We are interested in the basic question of how the regulation of the enzymes involved with extracellular matrix turnover impacts ovarian function. Specifically we have begun to examine the involvement of a family of proteolytic enzymes, known as matrix metalloproteinases (MMPs), with follicular growth, ovulation, and corpus luteum function. The MMPs are responsible for connective tissue remodeling throughout the body. We have observed that the midcycle surge of LH, which sets in motion the ovulatory process, results in an increase in the expression of mRNA and activity for certain members of the MMP family prior to ovulation. When the LH surge is inhibited or certain downstream LH-induced signals are blocked, the increase in metalloproteinases does not occur. Further evidence for the importance of the MMPs in oocyte release is the finding that when the preovulatory increase in metalloproteinase activity is blocked by exogenous enzyme inhibitors, ovulation is inhibited. These observations, that LH induces the MMPs and that inhibition of metalloproteinase action blocks oocyte release, suggest a crucial role for the MMPs in the process of ovulation. Thus, one of the long term goals of this research program is to further understand the mechanisms which promote or inhibit oocyte release and thereby explore alternative methods for enhancing or prohibiting ovulation and thus fertility. Ongoing studies are focused on understanding the control of metalloproteinase induction, the site of cellular action, and the important members of this family in not only the ovulatory process but also follicular development and luteal function.
Of particular interest is the finding that enzyme activity in the extracellular space appears to be regulated by enzyme inhibitors present in the ovary and that LH stimulates an increase in both the MMPs and these inhibitors. Studies in the laboratory are aimed at characterizing the location and regulation of these enzymes' inhibitors known as the tissue inhibitors of metalloproteinases or TIMPs. This information will aid in our understanding of the interplay between the MMPs and TIMPs in regulating extracellular matrix remodeling during follicular growth, oocyte release, and luteal formation. Dr. Kristen Simpson has presented an example of some of the work performed in understanding the localization of the TIMPs in this area. Micrograph depicting presence of apoptosis in preovulatory follicle adjacent to healthy follicle with overlay of TIMP-3 in situ hybridization reaction product. The photomicrograph is a three-color composite image demonstrating TIMP-3 mRNA in rat ovaries collected on the day of estrous. The photomicrograph illustrates nuclear DNA by propidium iodide staining (shown in red), apoptosis of the granulosa cell layer using an ApoAlert procedure (indicated in green), and a colorized in situ hybridization reaction product for TIMP-3 mRNA (depicted in blue).
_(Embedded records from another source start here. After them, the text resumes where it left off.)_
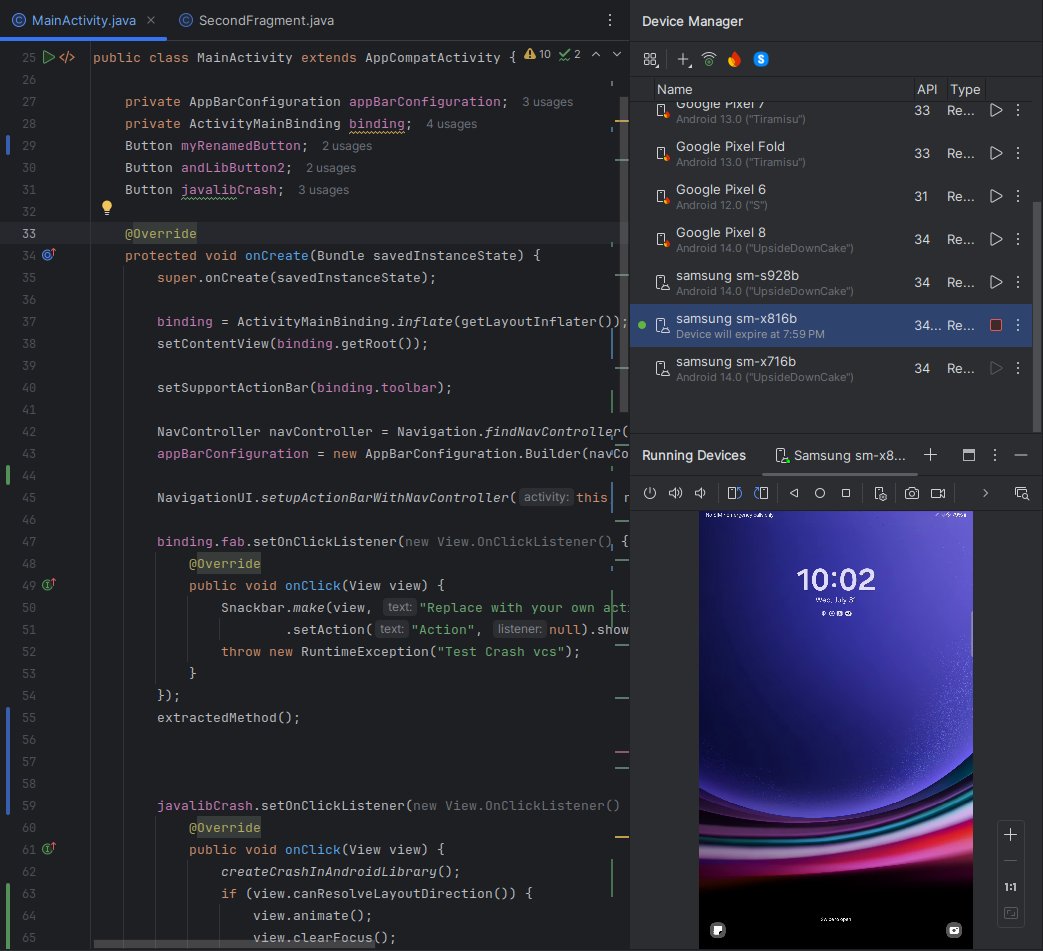
Task: Expand the more actions chevron in device toolbar
Action: 984,492
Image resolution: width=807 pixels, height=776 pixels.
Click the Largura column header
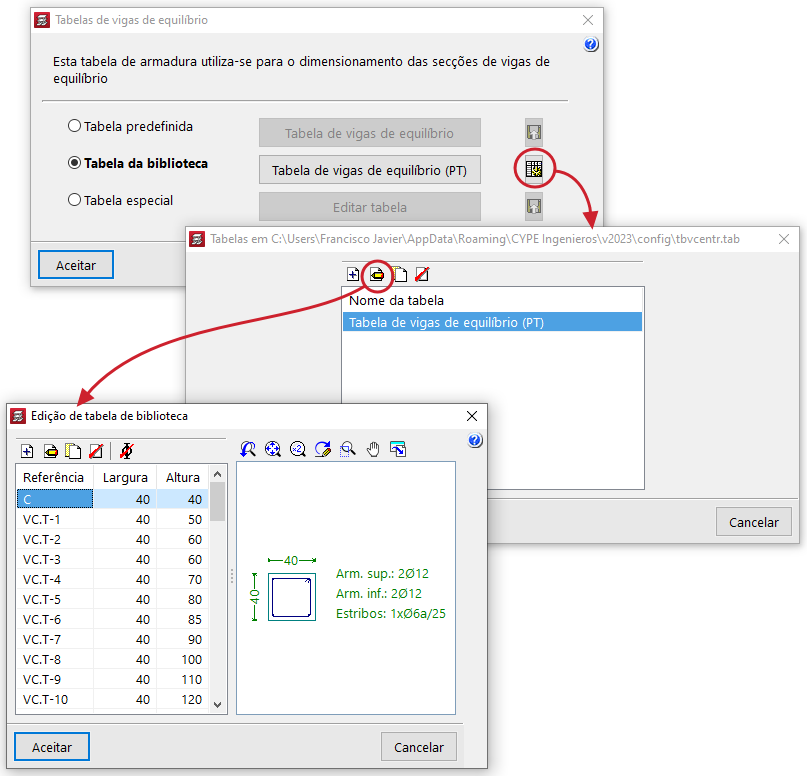pyautogui.click(x=125, y=478)
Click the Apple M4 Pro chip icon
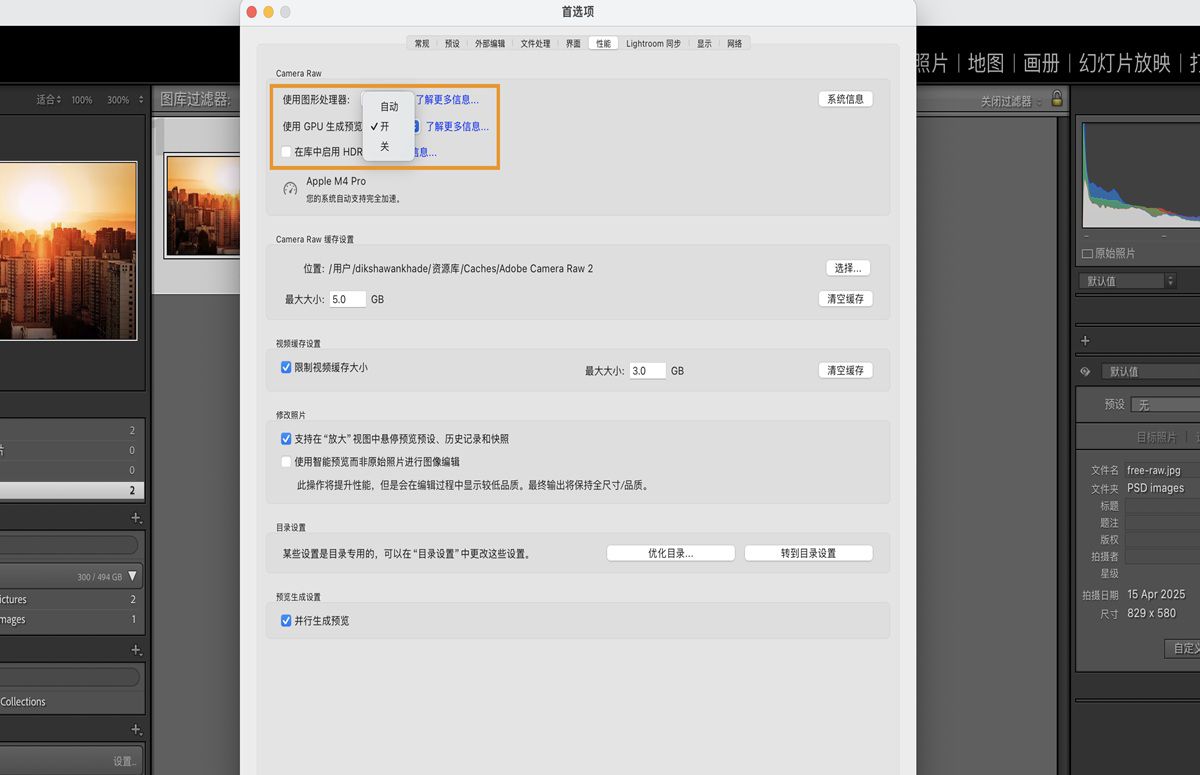 coord(291,187)
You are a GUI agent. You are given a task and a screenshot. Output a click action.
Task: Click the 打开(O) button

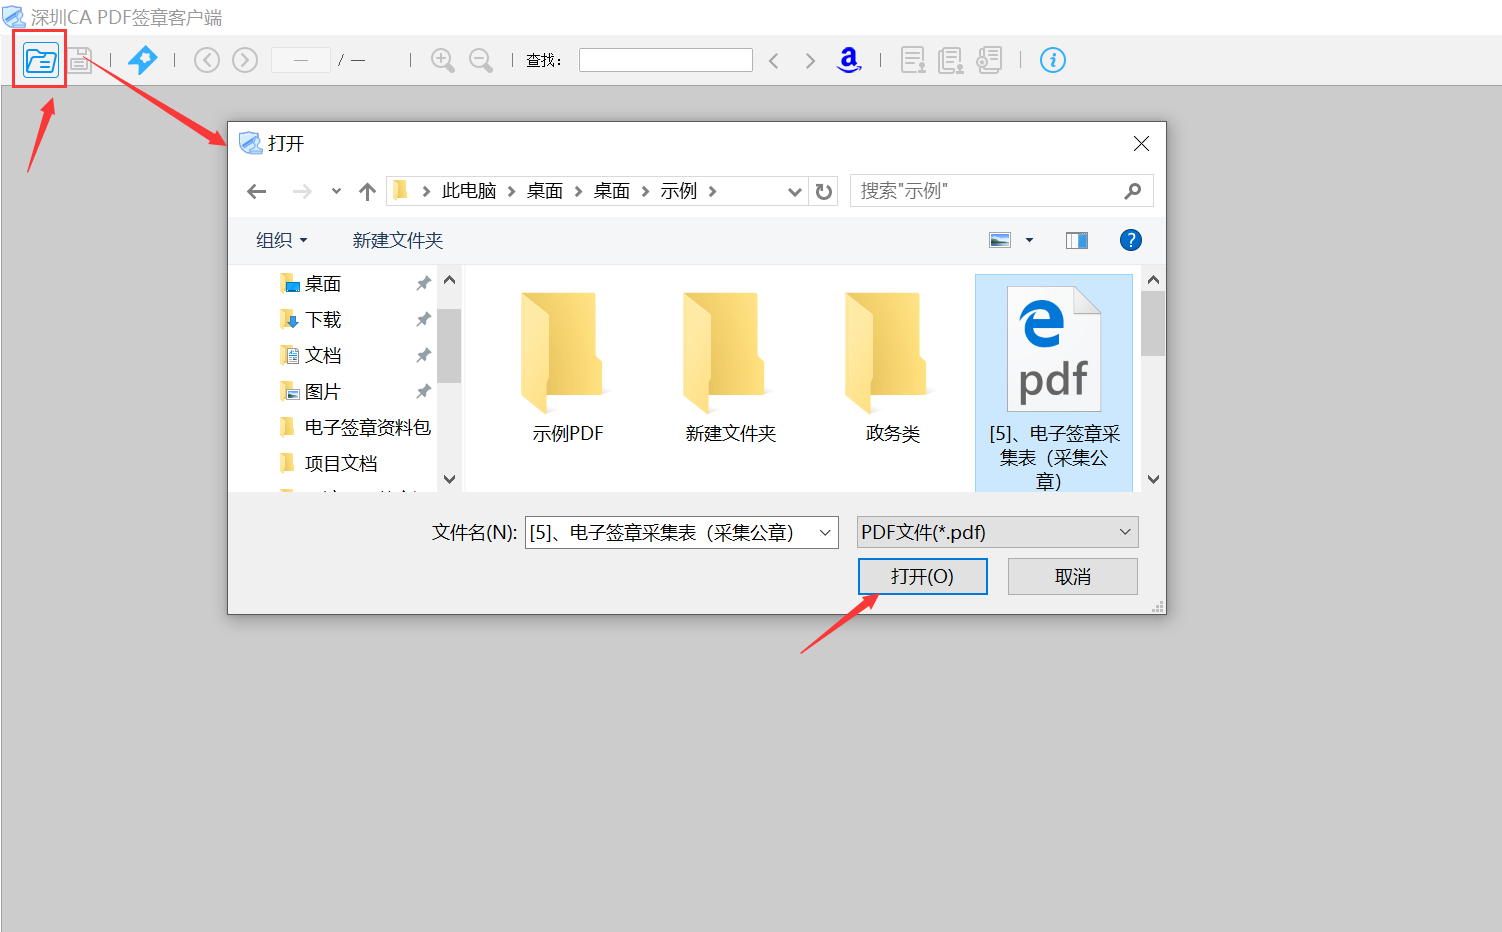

TIMP-3 mRNA is highly abundant in the theca layer of the follicle. What is particularly exciting, however, is the observation of higher levels of expression of TIMP-3 mRNA in granulosa cells from the healthy follicle (H) whereas TIMP-3 expression in the adjacent atretic follicle (A) is diminished. This is a novel finding for TIMP-3 mRNA expression suggesting an association with follicular differentiation.
Aging and Ovarian Function
Another area of research emphasis in our laboratory is the exploration of aging and ovarian function. These studies are aimed at determining the interaction between the loss of reproductive function with aging, the cohort of ovarian follicles, and changes in the MMPs and TIMPs during follicular growth. These studies are being performed as part of a consortium project with other investigators at the University to explore the ovarian and neuroendocrine axis during reproductive aging in the rat. An example of some of the work performed exploring the follicular populations is seen here. Shown is a section of a rat ovary cut and stained by Tammie Tyler, one of our undergraduate BIOL 395 students. The photomicrograph clearly illustrates the different follicular compartments such as the oocyte, the granulosa layer, and the thecal layer in a secondary follicle. This information is being used to evaluate the follicular populations during the aging process in the rat.